Restate all of the records below exactly. Do not carry over any image.

## Records supplied
○ ○ ○ ○
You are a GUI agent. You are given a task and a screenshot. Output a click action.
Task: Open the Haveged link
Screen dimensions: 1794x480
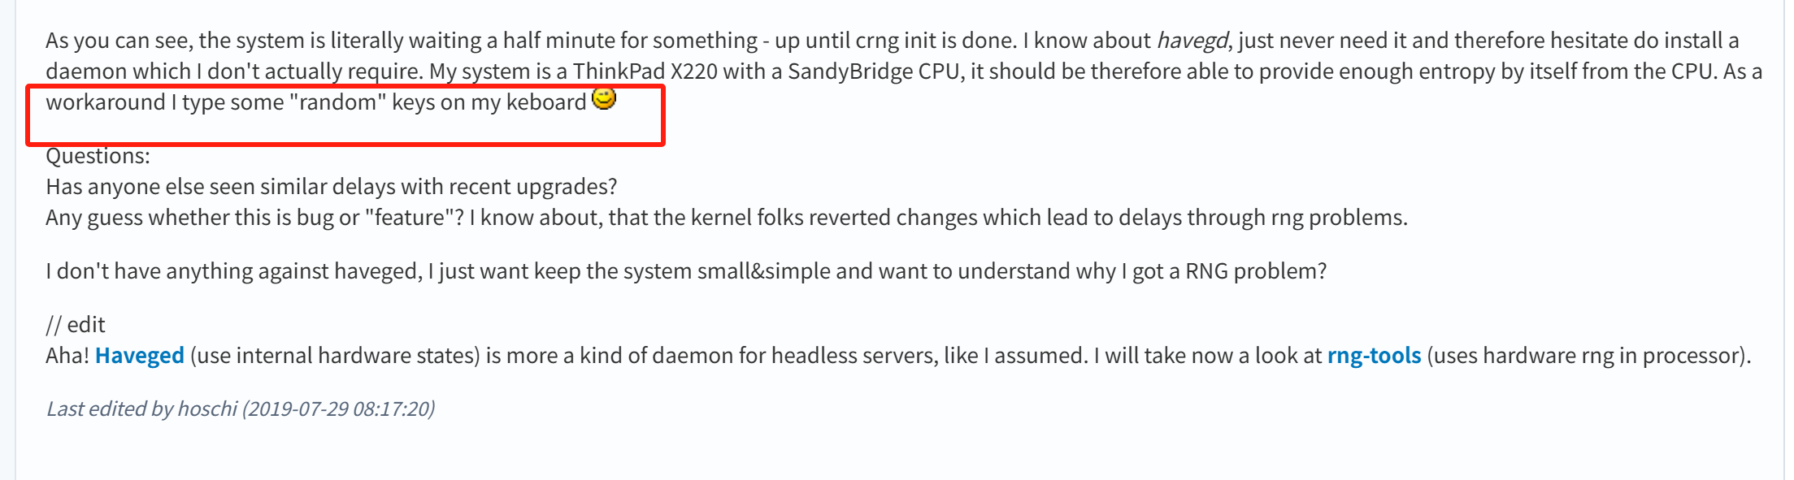(140, 356)
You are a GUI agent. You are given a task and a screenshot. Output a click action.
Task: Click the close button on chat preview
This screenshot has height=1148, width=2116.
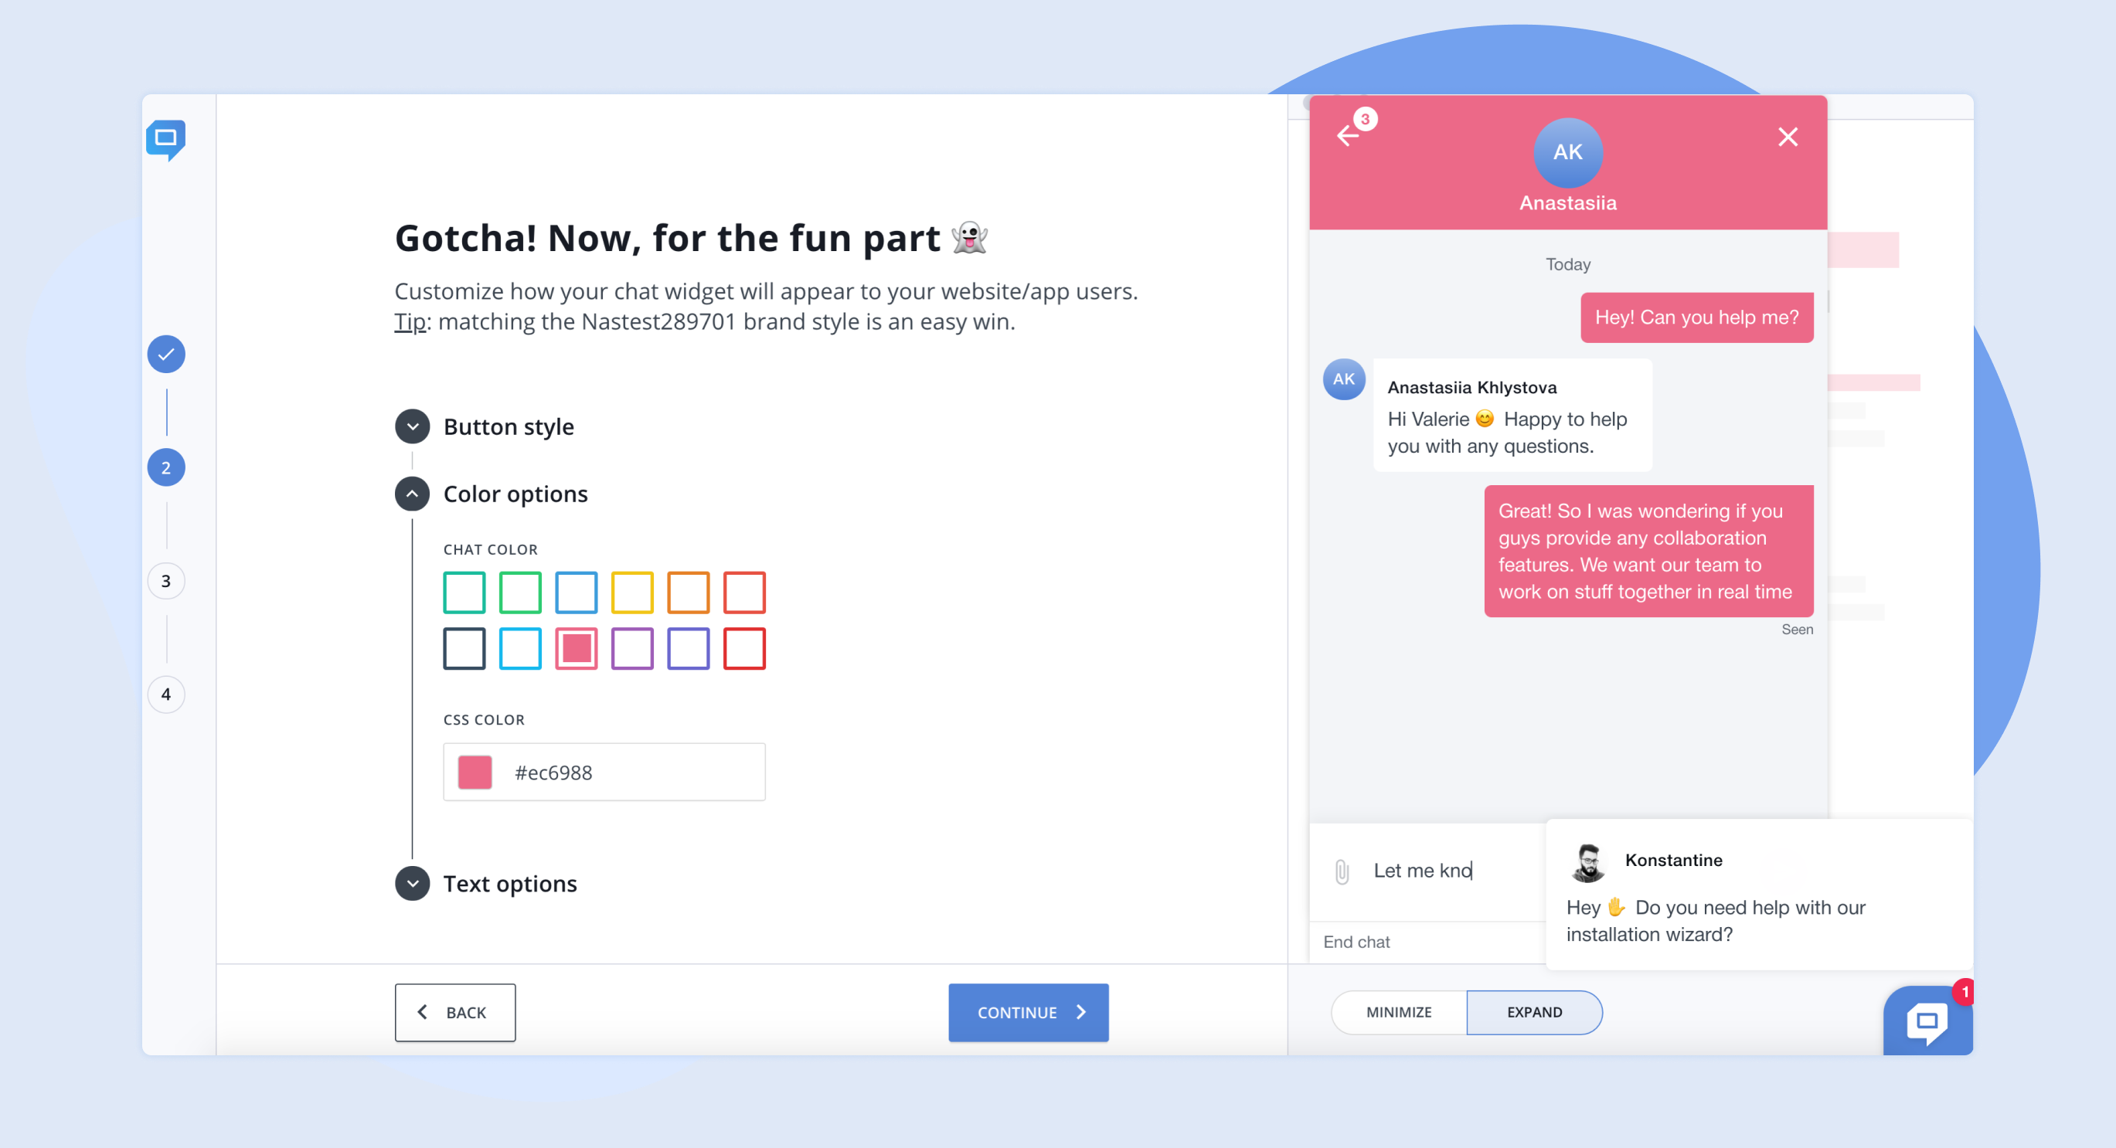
○ ○ ○ ○
## Task output
You are a GUI agent. You are given a task and a screenshot. Output a click action.
Task: Open the Haveged link
Screen dimensions: 1794x480
(140, 356)
You are a GUI agent. You are given a task and a screenshot. Output a click action.
Task: Click the close button on chat preview
This screenshot has height=1148, width=2116.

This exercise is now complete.